Once you’ve spoken about the above with your doctor, you can ask him what he thinks your condition could be. If you do not agree with the doctor’s diagnosis, make sure to ask them more questions and understand why the doctor has come to this diagnosis. If you do not agree with it, you are unlikely to follow his advice and treatment, so it is always best to get your concerns sorted.

When the doctor presents you with a diagnosis, you can ask the following questions:

  • What is the diagnosis? Find out the complete medical name – and what it means in plain Sinhala/Tamil/English!
  • What is my prognosis (outlook for the future)?
  • What changes, if any, will I need to make in my daily life?
  • Is there a chance that someone else in my family might get the same condition?
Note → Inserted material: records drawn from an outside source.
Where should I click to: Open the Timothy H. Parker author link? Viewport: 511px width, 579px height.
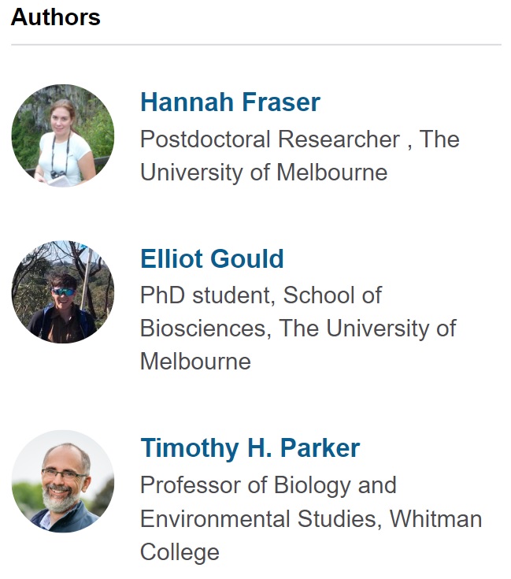[x=250, y=448]
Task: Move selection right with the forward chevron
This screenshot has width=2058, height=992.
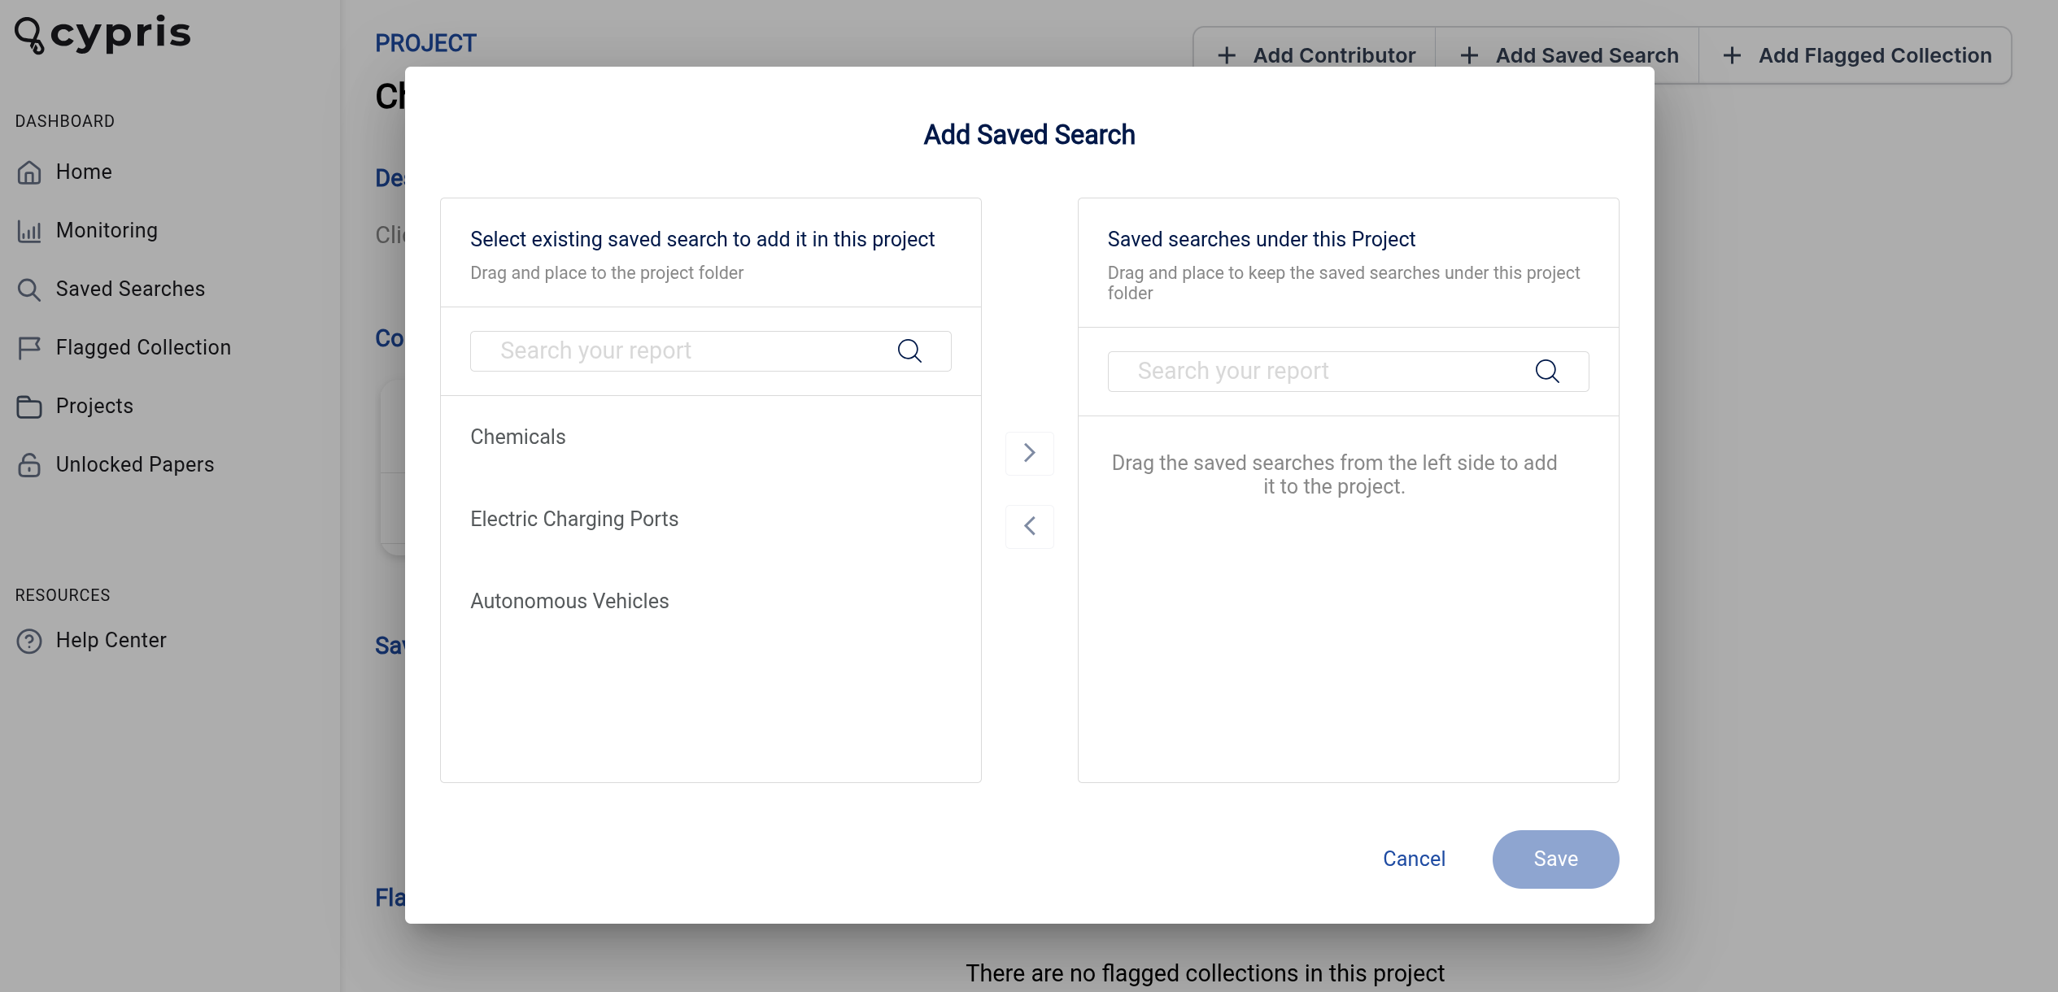Action: click(x=1030, y=453)
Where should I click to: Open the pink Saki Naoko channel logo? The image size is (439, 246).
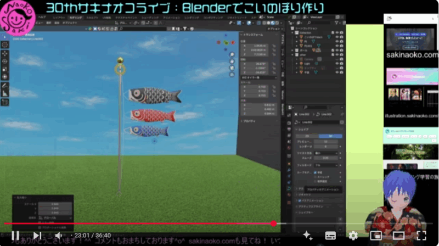click(16, 16)
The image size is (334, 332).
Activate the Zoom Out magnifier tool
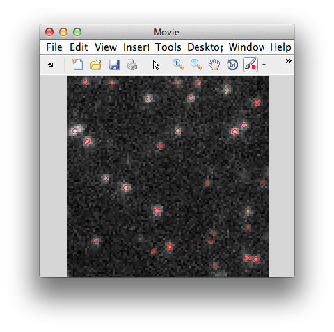[196, 65]
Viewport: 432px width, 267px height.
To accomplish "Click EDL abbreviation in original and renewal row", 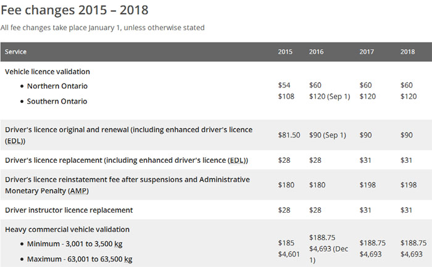I will coord(14,141).
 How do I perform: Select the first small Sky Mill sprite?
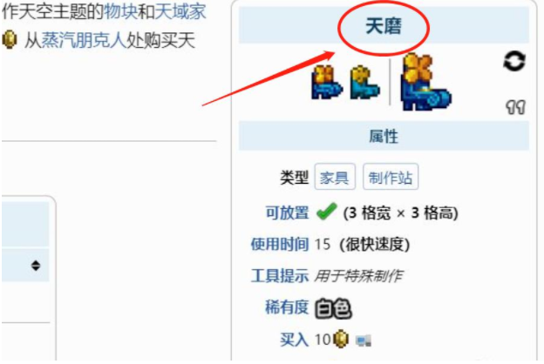click(x=327, y=83)
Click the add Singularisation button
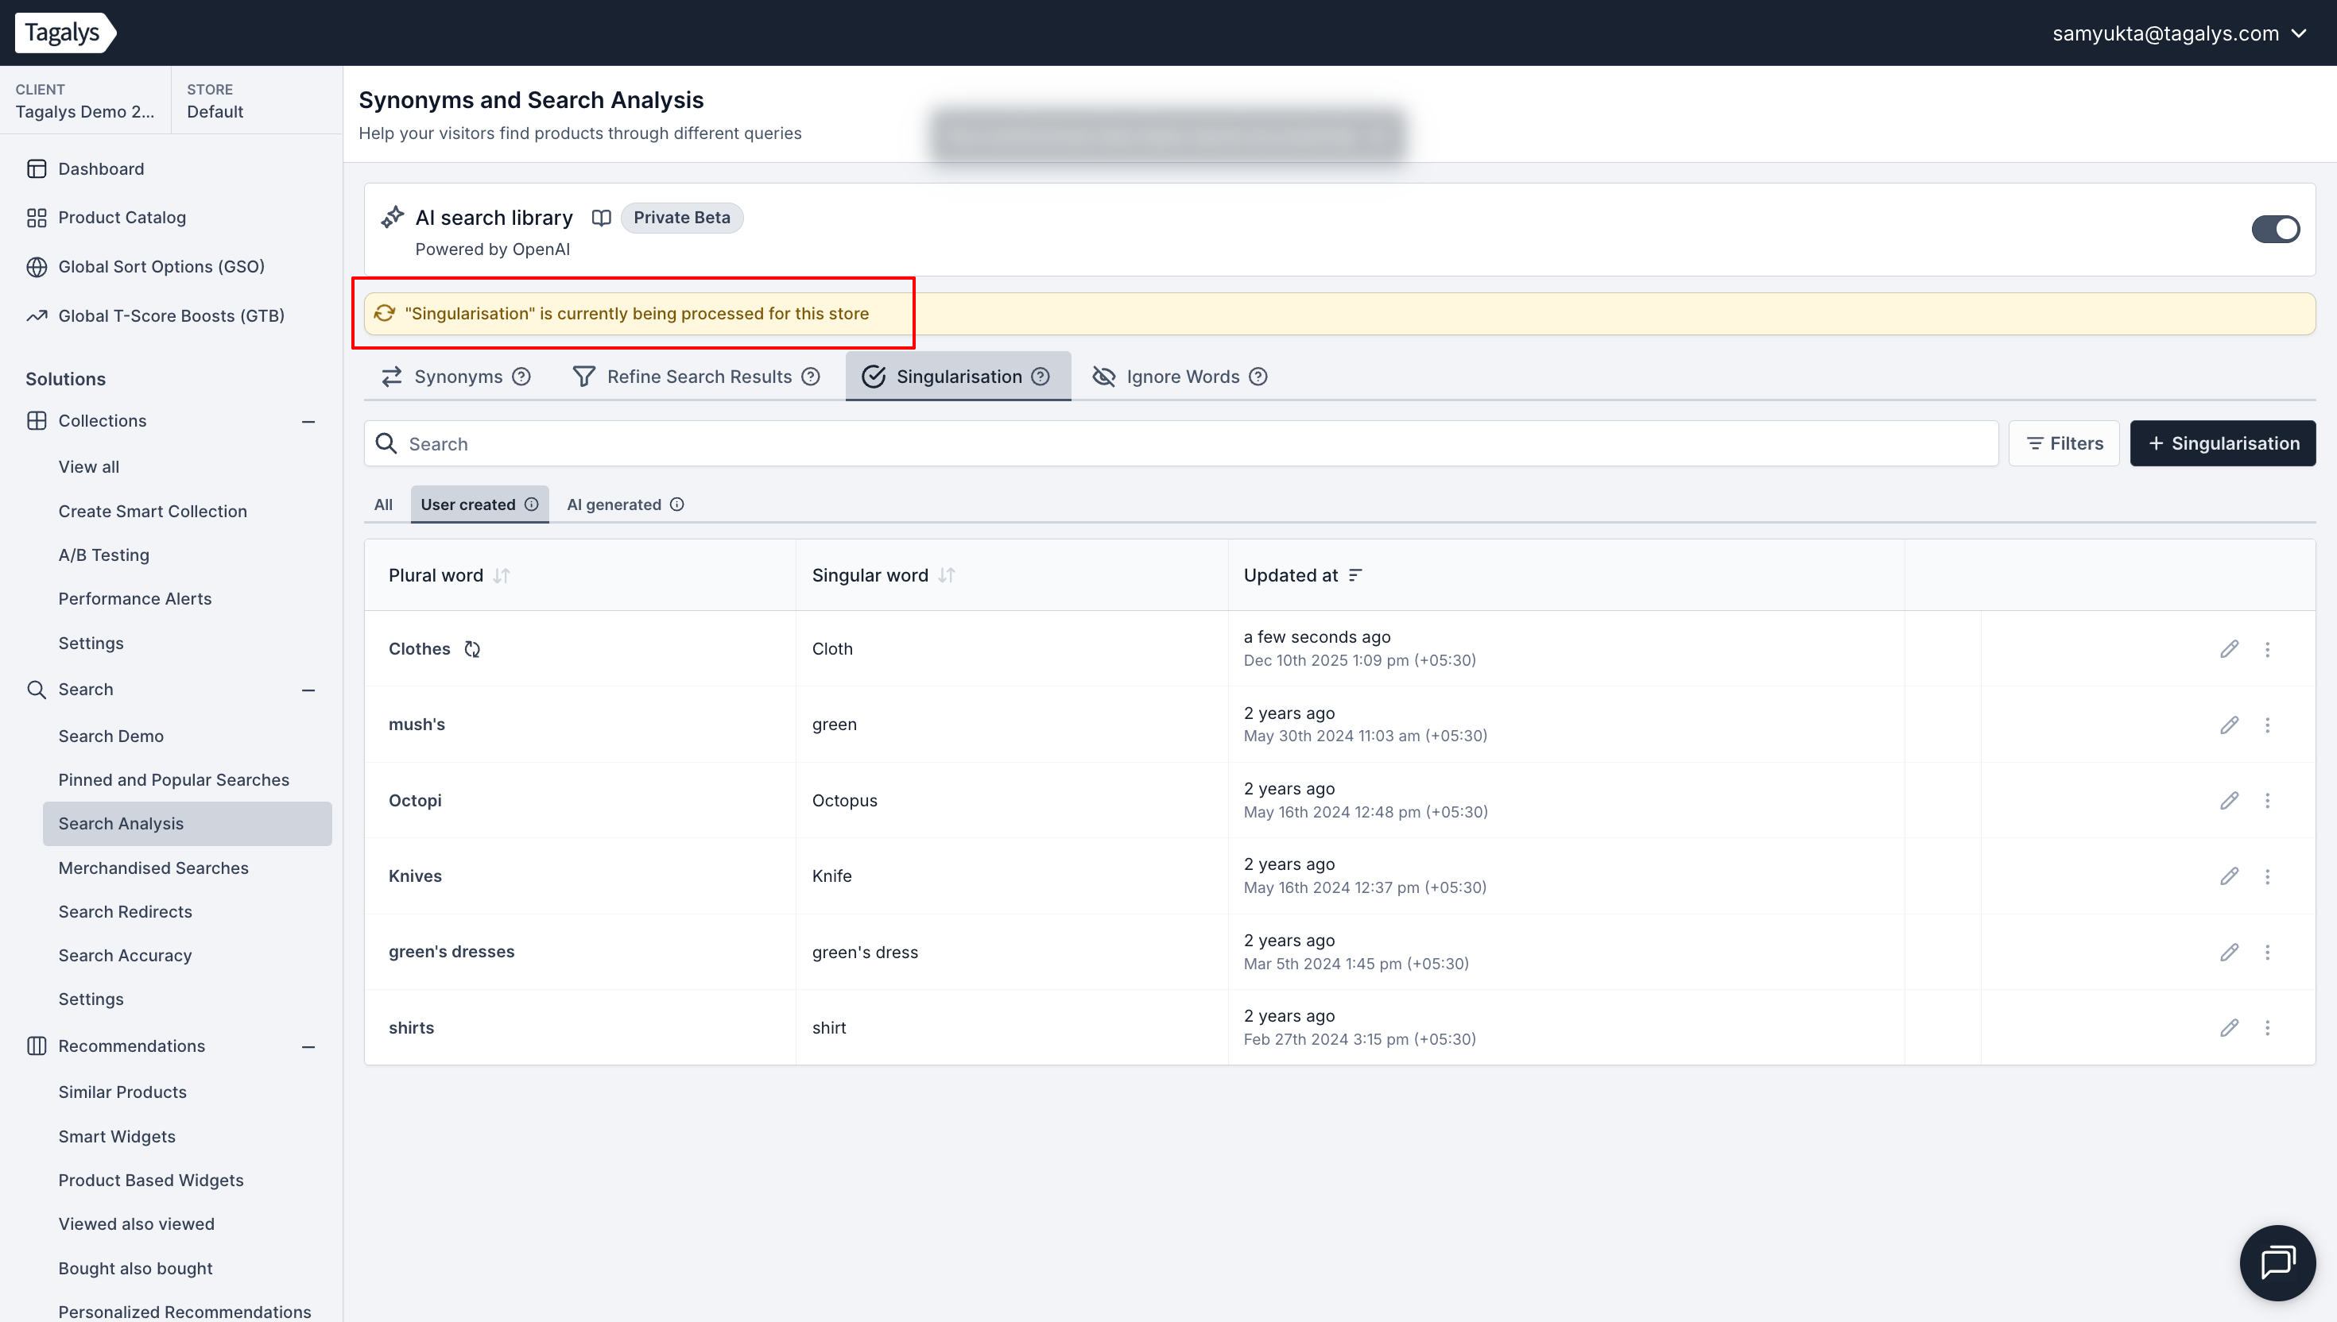The height and width of the screenshot is (1322, 2337). pyautogui.click(x=2222, y=444)
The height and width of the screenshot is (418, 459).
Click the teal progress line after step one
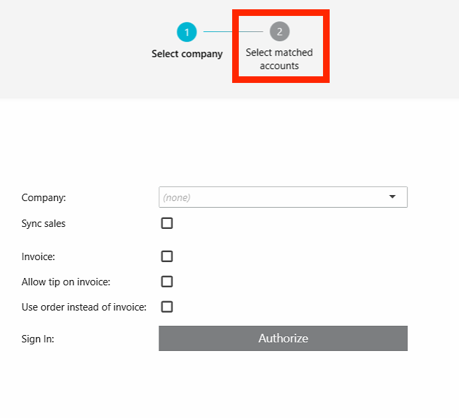(x=218, y=31)
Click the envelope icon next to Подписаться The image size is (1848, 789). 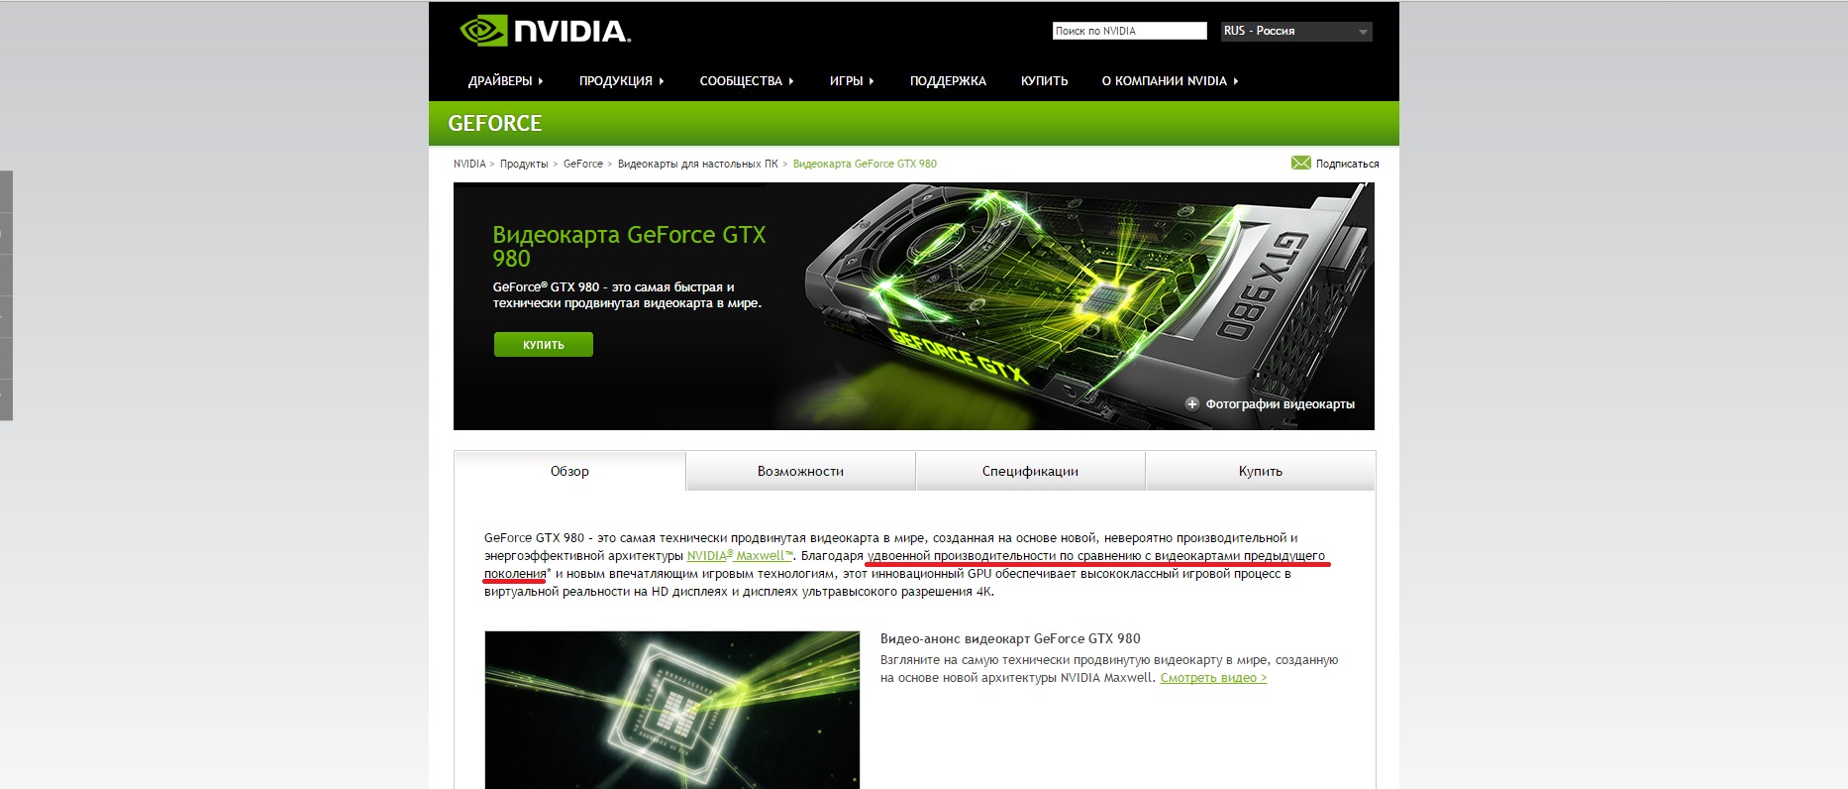1300,163
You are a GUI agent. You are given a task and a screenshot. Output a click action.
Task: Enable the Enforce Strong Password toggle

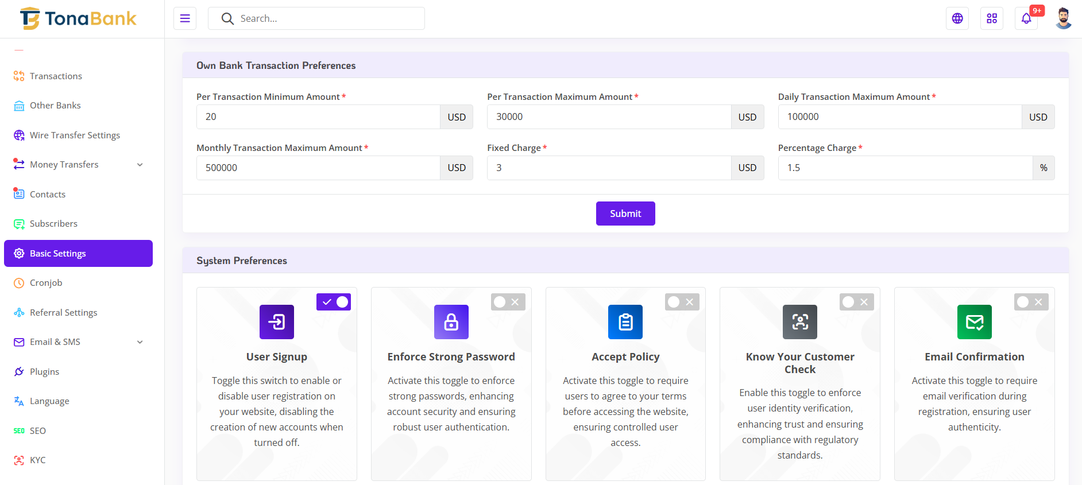click(508, 302)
If you cannot understand your doctor’s explanations, here are a few questions you can ask:

  • Could you explain in simple Sinhala/Tamil/English?
  • Can you write it down for me?
  • Can you draw what you are describing?
  • Where can I find more information about this subject?

What happens if you and your doctor differ about a treatment option? Let me point out that there’s a right way of approaching your doctor and a wrong way. It’s simply a matter of mutual respect; you wouldn’t want your doctor to assume the worst about you, so, don’t assume the worst about him! Often, if you can put across your feelings and apprehensions in the right way, you can get your doctor to help you. Explain your needs to the physician in a polite way, without any belligerence or hostility. Remember that you are both on the same side – yours!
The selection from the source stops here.